Il crollo della Seconda Repubblica
CASARI E GLI ALTRI DELLE COOP POTENTI COME OLIGARCHI RUSSI
(Giorgio Meletti)
01/04/2015 di triskel182
IL BOSS ARRESTATO DI CPL CONCORDIA ESEMPIO DEI MANAGER CHE, FINITO IL PCI, SONO STATI LIBERI DI INSEGUIRE IL PROFITTO A OGNI COSTO. E CON OGNI MEZZO.
Commentando l’arresto del padre-padrone della Cpl Concordia, il modenese Roberto Casari, il presidente di Legacoop, il modenese Mauro Lusetti, ha detto due cose importanti: “Le responsabilità sono personali. Noi non proteggeremo nessuno”.
Due profonde verità. Sicuramente le responsabilità di Casari sono personali, visto che il manager cooperativo non rappresenta niente e nessuno se non il proprio potere assoluto: è stato presidente della Cpl Concordia dal 1976 al 30 gennaio scorso, per 39 anni. Gianni Agnelli è stato presidente della Fiat di cui era padrone per soli 30 anni: in confronto a Casari è stato un manager di passaggio. Ed è ovvio che Legacoop non proteggerà nessuno.
È da 25 anni che non lo fa. Dal 1990, dalla svolta di Achille Occhetto, ha perso ogni autorità sui manager cooperativi.
CASARI NON È UN CASO isolato. Il suo acerrimo nemico Claudio Levorato è alla guida della Manutencoop di Bologna dal 1984. Turiddo Campaini l’anno scorso è passato alla presidenza onoraria della Unicoop Firenze della quale è padrone assoluto dal 1973, anno del golpe di Augusto Pinochet in Cile. Pier Luigi Stefanini, oggi presidente di Unipol-Sai, nel 1990 era presidente della Legacoop di Bologna.

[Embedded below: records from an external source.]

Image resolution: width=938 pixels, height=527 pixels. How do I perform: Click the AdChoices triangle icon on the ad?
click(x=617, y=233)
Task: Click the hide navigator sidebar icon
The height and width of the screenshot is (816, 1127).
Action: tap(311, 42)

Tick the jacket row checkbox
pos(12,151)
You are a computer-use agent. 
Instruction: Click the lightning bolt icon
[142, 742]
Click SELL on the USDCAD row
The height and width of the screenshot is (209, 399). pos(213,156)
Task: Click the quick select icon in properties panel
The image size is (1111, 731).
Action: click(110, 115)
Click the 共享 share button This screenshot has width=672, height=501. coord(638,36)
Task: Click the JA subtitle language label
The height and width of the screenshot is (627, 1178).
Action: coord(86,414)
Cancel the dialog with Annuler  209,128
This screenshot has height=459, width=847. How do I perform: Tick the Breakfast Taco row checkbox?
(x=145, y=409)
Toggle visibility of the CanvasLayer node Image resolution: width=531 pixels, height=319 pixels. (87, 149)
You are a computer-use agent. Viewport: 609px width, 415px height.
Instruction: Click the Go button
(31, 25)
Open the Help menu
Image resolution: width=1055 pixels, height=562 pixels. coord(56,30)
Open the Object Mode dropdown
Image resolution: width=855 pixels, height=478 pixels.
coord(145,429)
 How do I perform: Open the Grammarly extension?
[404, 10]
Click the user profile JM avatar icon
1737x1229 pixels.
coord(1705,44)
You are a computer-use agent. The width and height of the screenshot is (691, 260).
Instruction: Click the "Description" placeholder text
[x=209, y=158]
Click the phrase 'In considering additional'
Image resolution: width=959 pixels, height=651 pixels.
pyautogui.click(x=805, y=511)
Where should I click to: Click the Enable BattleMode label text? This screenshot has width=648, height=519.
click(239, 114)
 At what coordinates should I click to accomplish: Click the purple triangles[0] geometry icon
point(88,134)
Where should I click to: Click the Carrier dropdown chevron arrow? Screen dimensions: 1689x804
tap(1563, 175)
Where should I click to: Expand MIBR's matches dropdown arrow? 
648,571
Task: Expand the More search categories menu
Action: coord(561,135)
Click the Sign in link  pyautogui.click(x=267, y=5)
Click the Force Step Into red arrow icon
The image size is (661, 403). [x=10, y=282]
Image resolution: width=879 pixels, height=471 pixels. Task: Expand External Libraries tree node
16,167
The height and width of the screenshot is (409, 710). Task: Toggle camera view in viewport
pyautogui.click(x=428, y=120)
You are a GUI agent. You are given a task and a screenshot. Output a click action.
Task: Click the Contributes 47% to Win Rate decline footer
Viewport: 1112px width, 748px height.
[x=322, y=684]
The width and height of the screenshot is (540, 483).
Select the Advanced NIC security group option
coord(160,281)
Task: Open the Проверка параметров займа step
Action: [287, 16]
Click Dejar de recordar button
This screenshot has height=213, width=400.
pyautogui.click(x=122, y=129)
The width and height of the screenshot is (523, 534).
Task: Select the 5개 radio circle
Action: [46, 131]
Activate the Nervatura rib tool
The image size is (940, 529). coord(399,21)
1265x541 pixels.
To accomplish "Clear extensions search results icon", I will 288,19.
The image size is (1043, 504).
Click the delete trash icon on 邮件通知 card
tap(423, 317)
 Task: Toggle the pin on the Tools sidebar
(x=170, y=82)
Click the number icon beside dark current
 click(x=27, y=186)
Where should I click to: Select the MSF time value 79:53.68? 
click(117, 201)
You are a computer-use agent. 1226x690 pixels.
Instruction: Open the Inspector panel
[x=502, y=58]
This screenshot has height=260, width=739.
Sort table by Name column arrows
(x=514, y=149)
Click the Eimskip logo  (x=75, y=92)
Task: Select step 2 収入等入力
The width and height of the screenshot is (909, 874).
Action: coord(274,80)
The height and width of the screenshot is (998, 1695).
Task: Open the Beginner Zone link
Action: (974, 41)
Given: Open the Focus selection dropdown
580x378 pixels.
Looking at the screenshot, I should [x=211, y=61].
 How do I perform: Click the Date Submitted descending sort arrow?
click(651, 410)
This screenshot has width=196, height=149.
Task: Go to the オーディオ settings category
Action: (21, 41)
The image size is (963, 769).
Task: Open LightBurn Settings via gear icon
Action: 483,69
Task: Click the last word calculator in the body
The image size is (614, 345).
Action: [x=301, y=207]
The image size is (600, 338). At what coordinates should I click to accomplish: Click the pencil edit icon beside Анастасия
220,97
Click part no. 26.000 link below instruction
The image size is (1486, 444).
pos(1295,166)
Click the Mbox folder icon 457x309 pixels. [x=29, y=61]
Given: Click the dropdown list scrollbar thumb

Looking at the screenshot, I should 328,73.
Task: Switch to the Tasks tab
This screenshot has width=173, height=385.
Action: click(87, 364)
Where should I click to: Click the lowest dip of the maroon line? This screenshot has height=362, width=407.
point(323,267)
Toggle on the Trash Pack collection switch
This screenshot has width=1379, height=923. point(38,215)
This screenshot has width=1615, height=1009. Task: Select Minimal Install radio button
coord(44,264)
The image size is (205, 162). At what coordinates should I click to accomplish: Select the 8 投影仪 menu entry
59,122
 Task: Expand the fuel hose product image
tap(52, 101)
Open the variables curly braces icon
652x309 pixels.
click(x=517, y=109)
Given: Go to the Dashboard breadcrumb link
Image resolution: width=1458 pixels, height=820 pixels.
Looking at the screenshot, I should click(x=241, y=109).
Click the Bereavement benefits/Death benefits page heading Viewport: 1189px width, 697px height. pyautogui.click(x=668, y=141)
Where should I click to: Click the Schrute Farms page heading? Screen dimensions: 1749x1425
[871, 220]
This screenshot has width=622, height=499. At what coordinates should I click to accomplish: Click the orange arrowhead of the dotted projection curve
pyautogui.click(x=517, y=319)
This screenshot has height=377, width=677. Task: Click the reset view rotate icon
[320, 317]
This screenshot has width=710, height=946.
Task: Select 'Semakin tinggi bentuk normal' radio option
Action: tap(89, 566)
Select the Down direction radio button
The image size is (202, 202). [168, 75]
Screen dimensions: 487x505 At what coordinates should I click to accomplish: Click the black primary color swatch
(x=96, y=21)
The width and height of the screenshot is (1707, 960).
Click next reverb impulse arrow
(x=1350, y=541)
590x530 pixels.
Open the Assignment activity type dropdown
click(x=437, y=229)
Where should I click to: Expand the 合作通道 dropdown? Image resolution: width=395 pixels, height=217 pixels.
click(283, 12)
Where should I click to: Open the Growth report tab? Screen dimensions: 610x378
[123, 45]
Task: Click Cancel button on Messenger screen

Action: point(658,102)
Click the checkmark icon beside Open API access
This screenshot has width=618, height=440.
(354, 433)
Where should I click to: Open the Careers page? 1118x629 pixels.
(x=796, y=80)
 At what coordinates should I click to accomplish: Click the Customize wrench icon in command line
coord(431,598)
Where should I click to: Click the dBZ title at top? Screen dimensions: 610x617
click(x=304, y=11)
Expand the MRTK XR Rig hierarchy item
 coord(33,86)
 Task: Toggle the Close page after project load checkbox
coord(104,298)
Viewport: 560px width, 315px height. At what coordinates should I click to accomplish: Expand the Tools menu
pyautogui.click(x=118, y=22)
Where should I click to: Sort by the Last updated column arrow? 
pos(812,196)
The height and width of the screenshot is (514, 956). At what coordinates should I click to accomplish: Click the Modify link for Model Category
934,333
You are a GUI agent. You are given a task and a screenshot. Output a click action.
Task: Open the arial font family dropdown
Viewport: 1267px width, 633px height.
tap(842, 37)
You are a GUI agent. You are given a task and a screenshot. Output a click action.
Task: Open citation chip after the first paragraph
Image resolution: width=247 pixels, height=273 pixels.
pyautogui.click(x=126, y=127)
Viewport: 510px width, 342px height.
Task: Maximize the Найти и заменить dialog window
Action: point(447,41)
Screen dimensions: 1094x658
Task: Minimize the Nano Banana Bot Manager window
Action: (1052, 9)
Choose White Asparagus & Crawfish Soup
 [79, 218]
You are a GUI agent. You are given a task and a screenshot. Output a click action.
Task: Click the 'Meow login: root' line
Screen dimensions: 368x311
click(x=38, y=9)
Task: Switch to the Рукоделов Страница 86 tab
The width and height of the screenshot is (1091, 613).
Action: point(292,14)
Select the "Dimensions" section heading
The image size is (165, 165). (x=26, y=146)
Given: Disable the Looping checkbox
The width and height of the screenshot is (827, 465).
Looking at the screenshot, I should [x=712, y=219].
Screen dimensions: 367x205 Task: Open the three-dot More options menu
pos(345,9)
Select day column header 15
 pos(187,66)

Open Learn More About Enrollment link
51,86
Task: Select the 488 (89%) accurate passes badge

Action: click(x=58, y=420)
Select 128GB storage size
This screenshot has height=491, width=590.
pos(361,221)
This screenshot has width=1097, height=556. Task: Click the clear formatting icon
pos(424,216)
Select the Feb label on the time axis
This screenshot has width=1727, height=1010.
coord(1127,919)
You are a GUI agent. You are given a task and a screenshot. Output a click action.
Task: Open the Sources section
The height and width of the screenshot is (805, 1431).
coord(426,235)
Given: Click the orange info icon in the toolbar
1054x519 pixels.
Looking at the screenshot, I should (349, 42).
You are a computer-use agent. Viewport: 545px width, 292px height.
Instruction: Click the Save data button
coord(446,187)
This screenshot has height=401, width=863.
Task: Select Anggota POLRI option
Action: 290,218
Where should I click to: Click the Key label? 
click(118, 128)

Il 16 dicembre scorso Lusetti, nella relazione introduttiva all’assemblea di Legacoop, ha riproposto timidamente l’idea di un limite ai mandati dei manager cooperativi e la platea di intoccabili ha reagito con la tradizionale alzata di spalle. Nell’intervista che pubblichiamo qui sotto un altro modenese, Lanfranco Turci, ex presidente di Legacoop, racconta che dieci anni fa, da senatore Ds, cercò di far inserire nel codice civile il limite ai mandati e ai super stipendi per gli amministratori delle coop, ma la lobby, guidata da Giuliano Poletti
– oggi renzianissimo ministro del Lavoro – lo bloccò.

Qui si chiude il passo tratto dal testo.